The timeline on what happened on Monday morning went something like this (all times are JST):
10:00 The KCNA posts a bulletin that an important announcement will be made in two hours' time.
11:00 Chief Cabinet Secretary Fujimura Osamu is asked in his morning press conference whether he has heard about the DPRK announcement. Fujimura replies, "Yes, but we do not know what it is. So?"
11:59 The PM departs for a noontime rally promoting his vision of fundamental reforms and cutting government waste. He tells Fujimura, "If the announcement is anything important, call me back."
12:03 Fujimura learns that Kim Jong-il is dead.
12:05 Fujimura calls the PM; informs him of the situation. The PM's car is turned around.
12:09 The PM arrives at the Prime Minister's Residence.
12:10 The PM calls for a convening of the National Security Council.
13:01 The National Security Council is convened. Missing are Foreign Minister Gemba Koichiro (in Washington) and National Public Safety Commission Chairman and State Minister for North Korean Abductions Yamaoka Kenji (in his Tochigi Prefecture constituency on a political tour).
13:30 Fujimura holds a press conference on the news.
Now it must be said that Yamaoka's not returning to the capital in time for the Security Council meeting looks incredibly bad.
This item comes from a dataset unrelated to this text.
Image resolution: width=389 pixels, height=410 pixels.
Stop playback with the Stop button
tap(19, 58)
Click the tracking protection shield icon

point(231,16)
Then again, since he has been censured by the House of Councillors and is thus on track to resign from his positions in the government (perhaps now a near certainty, despite his being Ozawa Ichiro's right hand man), his absence was not much of a loss.
In truth, the Noda government's unperturbed attitude toward the surprise announcement of Kim Jong-il's death shows it has its priorities straight, not backwards.
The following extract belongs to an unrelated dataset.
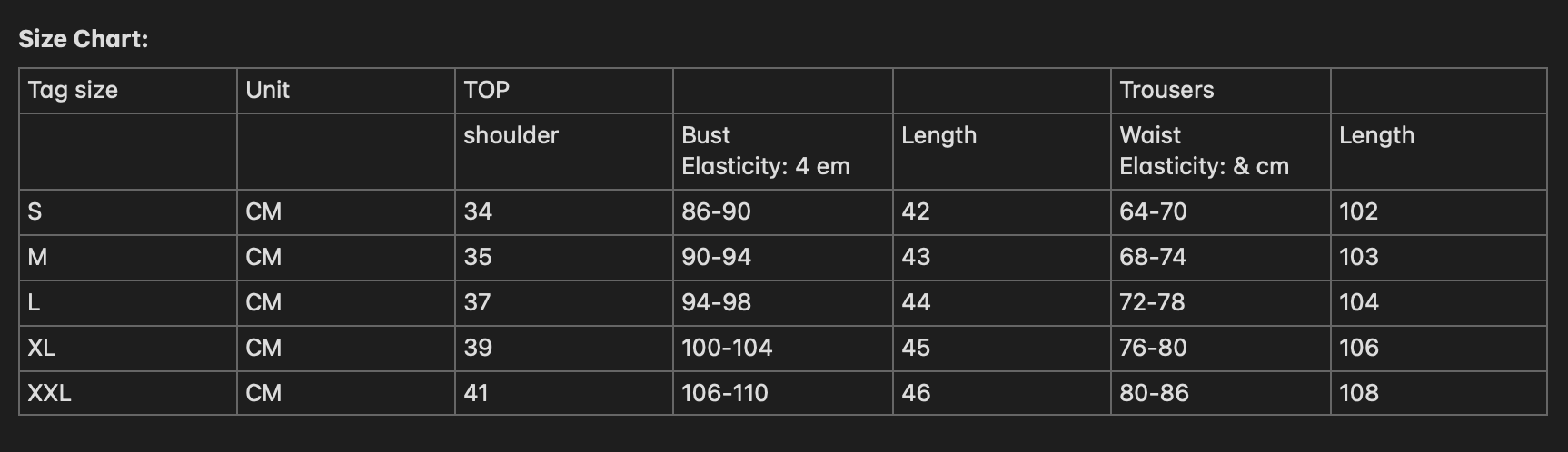Select the "shoulder" subheader cell

coord(511,135)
First, the prospect of an announcement from North Korea did not drive the Prime Minister's Office into a tizzy. The Prime Minister and the government went about their business, until such time as a real security threat had been confirmed. Instead, the prime minister in particular concentrated on the important task of winning public support for his painful and fundamental reforms of the Japanese economy and public services, a herculean task.
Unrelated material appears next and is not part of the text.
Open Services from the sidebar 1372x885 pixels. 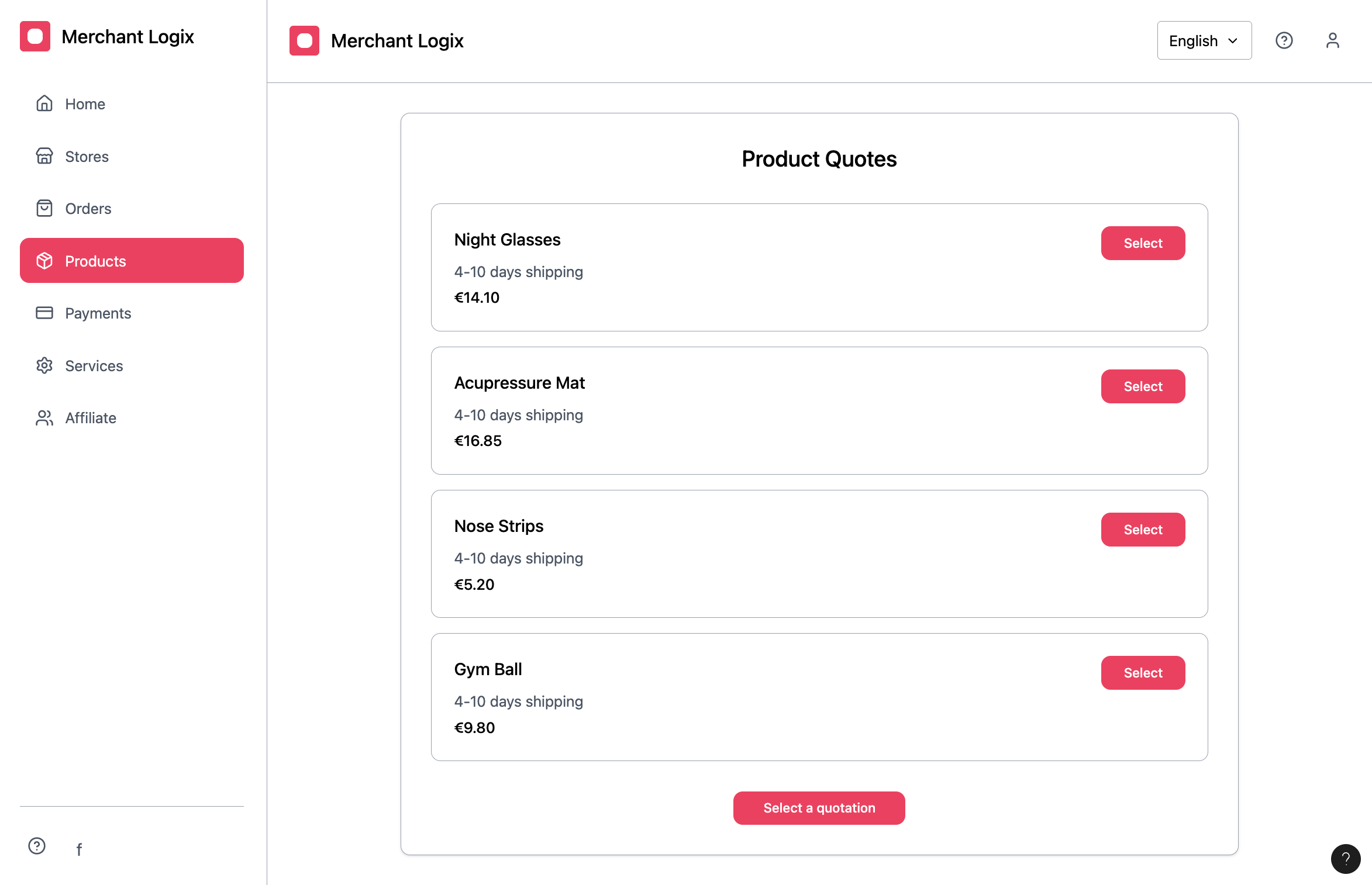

Second, the absence of vital members of the National Security Council, indeed the members most directly involved with the response to national security threats, did not affect the functioning of the Council. Some effort was probably made to whisk Yamaoka back to Tokyo in time for the meeting but when it was clear he was not going to make it, the meeting went on without him.
This is a demonstration of a government in control, not out of touch. It focused on the nation's fundamental and chronic problems, not the sudden irruption of an event that it had no control over, had no obvious consequences and required no specific action (read the list of what the Japanese government committed itself to doing posthaste here - hat tip to Japan Real Time).
The LDP and the New Komeito are just barking -- but their barking will likely be heard by their friends in Washington, who are banking on the LDP-New Komeito coalition's return to power next year.
Later - In reconstructing what went wrong with the summoning of Yamaoka back to the capital following the DPRK's 10:00 a.m. alert as to a coming special announcement, the government has determined that the fault lay with the staff at the Prime Minister's Residence, who failed to contact Yamaoka in a timely fashion (J). Chief Cabinet Secretary Fujimura has apologized for this failure, absolving Yamaoka of any responsibility.
Lest anyone argue that this apology undermines my thesis, please note that this was clearly an error in execution, not in priorities.